Paris, Europe Brief News – French author Annie Ernaux has been announced as the winner of the Nobel Prize in literature.
Ernaux was honoured “for the courage and clinical acuity with which she uncovers the roots, estrangements and collective restraints of personal memory”, the jury at the Swedish Academy in Stockholm said.
Annie Ernaux is known for her deceptively simple novels drawing on personal experience of class and gender.
Her more than 20 books, many of which have been school texts in France for decades, offer one of the most subtle, insightful windows into the social life of modern France.
This year’s #NobelPrize laureate in literature Annie Ernaux has said that writing is a political act, opening our eyes for social inequality. For this purpose she uses language as “a knife”, as she calls it, to tear apart the veils of imagination. pic.twitter.com/TQm6rxjvMp
— The Nobel Prize (@NobelPrize) October 6, 2022
The prize carries a cash award of 10 million Swedish kronor (nearly $900,000).
The money comes from a bequest left by the prize’s creator, Swedish inventor Alfred Nobel, in 1895.

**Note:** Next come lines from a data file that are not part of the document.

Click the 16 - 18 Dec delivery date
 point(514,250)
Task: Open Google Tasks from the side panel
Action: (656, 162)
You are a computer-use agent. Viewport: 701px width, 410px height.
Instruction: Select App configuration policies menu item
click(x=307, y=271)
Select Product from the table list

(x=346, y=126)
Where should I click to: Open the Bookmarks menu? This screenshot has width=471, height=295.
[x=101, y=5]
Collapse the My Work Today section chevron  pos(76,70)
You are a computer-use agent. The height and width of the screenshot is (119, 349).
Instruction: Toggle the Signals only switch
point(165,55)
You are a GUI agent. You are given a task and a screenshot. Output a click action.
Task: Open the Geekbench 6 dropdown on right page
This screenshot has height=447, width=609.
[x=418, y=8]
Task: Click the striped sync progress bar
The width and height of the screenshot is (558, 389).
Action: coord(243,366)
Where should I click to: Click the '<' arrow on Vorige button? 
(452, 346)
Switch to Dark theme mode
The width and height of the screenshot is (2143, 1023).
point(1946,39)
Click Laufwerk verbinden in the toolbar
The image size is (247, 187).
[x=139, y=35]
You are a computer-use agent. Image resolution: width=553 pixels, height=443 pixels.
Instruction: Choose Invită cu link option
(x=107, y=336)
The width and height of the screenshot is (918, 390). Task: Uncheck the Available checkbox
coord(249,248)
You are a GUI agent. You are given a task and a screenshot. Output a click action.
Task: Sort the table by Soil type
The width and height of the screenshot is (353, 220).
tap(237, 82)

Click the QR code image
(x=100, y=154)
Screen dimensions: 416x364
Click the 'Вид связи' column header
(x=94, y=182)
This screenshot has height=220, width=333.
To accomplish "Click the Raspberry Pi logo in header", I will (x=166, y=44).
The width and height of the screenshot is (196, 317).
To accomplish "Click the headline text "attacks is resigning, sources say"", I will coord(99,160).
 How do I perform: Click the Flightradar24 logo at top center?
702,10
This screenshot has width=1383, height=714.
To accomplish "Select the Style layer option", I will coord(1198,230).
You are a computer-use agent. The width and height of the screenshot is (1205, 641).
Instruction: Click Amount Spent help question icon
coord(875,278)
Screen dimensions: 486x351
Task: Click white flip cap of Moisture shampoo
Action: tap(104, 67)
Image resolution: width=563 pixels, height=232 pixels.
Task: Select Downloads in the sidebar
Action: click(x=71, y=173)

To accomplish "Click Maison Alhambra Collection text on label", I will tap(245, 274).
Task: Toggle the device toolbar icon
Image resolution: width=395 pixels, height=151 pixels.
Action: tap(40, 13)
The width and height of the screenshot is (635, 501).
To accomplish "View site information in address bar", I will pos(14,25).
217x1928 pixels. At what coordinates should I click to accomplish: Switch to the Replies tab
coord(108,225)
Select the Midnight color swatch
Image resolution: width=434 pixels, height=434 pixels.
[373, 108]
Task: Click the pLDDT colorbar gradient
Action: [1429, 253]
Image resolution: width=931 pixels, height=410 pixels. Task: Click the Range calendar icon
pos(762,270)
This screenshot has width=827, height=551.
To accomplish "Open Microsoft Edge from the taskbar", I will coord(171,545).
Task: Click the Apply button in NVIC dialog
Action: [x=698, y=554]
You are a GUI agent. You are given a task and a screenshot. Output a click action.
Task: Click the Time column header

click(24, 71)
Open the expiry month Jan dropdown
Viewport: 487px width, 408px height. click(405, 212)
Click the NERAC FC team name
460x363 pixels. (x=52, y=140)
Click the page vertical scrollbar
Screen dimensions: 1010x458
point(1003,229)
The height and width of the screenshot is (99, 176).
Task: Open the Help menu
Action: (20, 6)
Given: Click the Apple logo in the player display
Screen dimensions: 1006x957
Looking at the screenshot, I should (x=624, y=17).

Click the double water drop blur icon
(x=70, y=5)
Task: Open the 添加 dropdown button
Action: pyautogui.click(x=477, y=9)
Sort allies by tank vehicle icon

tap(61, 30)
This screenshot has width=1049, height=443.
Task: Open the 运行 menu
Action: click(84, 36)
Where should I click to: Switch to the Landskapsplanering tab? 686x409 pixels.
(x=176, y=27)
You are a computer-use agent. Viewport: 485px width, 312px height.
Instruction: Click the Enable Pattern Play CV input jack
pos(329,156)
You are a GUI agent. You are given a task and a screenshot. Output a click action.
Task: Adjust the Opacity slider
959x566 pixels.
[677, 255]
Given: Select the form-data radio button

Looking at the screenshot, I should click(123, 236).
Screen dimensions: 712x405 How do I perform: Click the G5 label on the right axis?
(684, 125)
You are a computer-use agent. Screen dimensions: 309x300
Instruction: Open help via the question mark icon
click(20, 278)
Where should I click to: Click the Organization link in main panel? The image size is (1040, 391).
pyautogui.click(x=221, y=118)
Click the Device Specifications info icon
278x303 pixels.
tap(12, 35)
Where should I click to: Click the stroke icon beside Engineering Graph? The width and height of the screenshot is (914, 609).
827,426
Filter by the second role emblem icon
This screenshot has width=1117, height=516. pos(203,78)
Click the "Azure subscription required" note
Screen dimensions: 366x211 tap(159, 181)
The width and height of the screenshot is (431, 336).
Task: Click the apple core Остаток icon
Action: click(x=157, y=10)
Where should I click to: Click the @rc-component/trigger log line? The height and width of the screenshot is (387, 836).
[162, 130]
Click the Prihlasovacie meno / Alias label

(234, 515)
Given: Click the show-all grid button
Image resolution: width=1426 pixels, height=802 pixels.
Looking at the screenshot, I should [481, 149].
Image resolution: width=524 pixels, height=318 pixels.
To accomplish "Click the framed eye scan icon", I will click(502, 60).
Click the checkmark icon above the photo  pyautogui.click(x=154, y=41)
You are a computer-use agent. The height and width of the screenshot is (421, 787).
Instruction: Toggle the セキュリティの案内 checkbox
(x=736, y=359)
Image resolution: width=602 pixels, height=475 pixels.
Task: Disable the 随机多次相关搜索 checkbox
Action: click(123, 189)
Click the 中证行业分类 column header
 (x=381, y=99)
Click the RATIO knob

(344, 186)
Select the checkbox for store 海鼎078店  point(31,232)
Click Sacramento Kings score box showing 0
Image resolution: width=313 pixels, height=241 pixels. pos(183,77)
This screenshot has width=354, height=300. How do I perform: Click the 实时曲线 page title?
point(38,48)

One clear contender for the literature prize this year was Salman Rushdie, the India-born writer and free-speech advocate who spent years in hiding after Iran’s then-supreme leader, Ayatollah Ruhollah Khomeini, called for his death over his 1988 novel, The Satanic Verses.
Ernaux is the first French woman to win the literature prize. She told reporters the award created a responsibility to “continue the fight against injustice”.
She further said literature could not have an “immediate impact”. But she nonetheless felt the need to maintain the struggle for the rights of “women and the oppressed”.